# START OF Given text
Annan urges Security Council to take action against killings, displacement in Darfur, Sudan

Annan addresses the Security Council
United Nations Secretary-General Kofi Annan, saying the evidence pointed to crimes committed by the Sudanese Government, militia and rebel forces, today urged the Security Council to act urgently to stop further death and suffering in the strife-torn Darfur region and "to do justice for those whom we are already too late to save."

He addressed the Council as it received a report from UN High Commissioner for Human Rights Louise Arbour on the findings of the five-member International Commission of Inquiry on the conflict in Sudan's vast region in the west.

"The Commission has established that many people in Darfur have been the victims of atrocities perpetrated on a very large scale, for which the Government of Sudan and the Janjaweed are responsible - including war crimes and very likely crimes against humanity," he said.

"The Commission has also found credible evidence that rebel forces are responsible for serious violations, which may amount to war crimes."

The panel recommended referring those responsible for the Darfur situation to the International Criminal Court (ICC) so that their crimes would not be left unpunished, he said.

In her briefing, Ms. Arbour underscored that point by saying that referring the matter to the ICC is “the only credible way” to bring the perpetrators of the crimes to justice since the measures taken so far by the Khartoum Government to deal with the crimes have been “grossly inadequate and ineffective.”
# END OF Given text
# START OF Stored data
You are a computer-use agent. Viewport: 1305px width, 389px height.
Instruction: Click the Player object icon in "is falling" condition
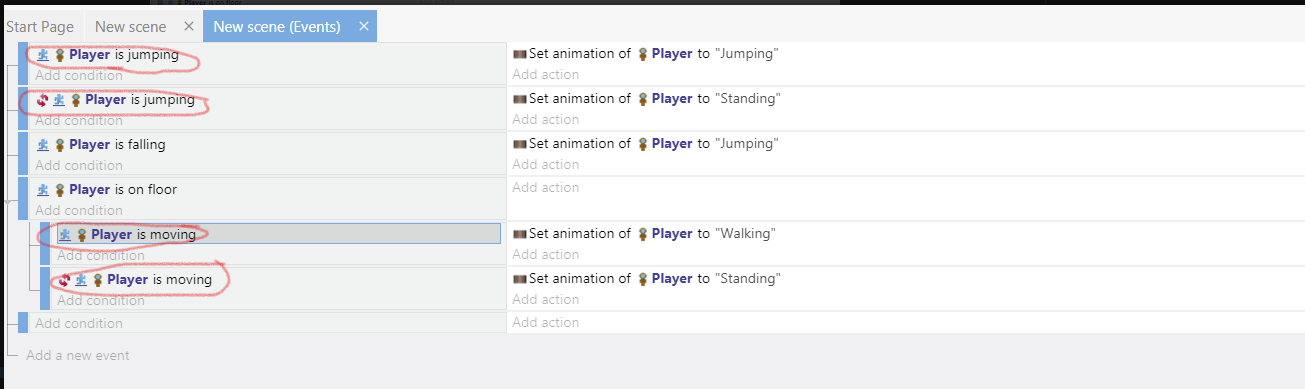coord(60,145)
# END OF Stored data
**Prompt**
Pick up the news report on Annan's Darfur appeal to the Security Council after its last sentence and keep writing it.

**Task output**
Most estimates put at 70,000 the number of people killed since the conflict began two years ago, with another 1.65 million internally displaced and 200,000 more who fled over the border into Chad.

While concluding that the Government had not committed genocide, the Commission said it found that Government forces and militias had committed crimes against humanity that "may be no less serious and heinous than genocide."

It listed the indiscriminate killing of civilians, torture, enforced disappearances, destruction of villages, rape and other forms of sexual violence, pillaging and forced displacement.

Rebel forces were also responsible for possible war crimes, including the murder of civilians and pillage, it said.

"As others have said before me, while the United Nations may not be able to take humanity to heaven, it must act to save humanity from hell," Mr. Annan said.

"This report demonstrates beyond all doubt that the last two years have been little short of hell on earth for our fellow human beings in Darfur. And, despite the attention the Council has paid to this crisis, that hell continues today."